Work to complete. Write out each line of the items below as a JSON list of strings, one string per line, with blank lines left out.

━━━

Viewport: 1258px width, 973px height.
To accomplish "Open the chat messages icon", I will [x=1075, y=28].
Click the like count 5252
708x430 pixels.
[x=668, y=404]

━━━

Answer to the task.
[
  "Viewport: 1258px width, 973px height.",
  "To accomplish \"Open the chat messages icon\", I will [x=1075, y=28].",
  "Click the like count 5252",
  "708x430 pixels.",
  "[x=668, y=404]"
]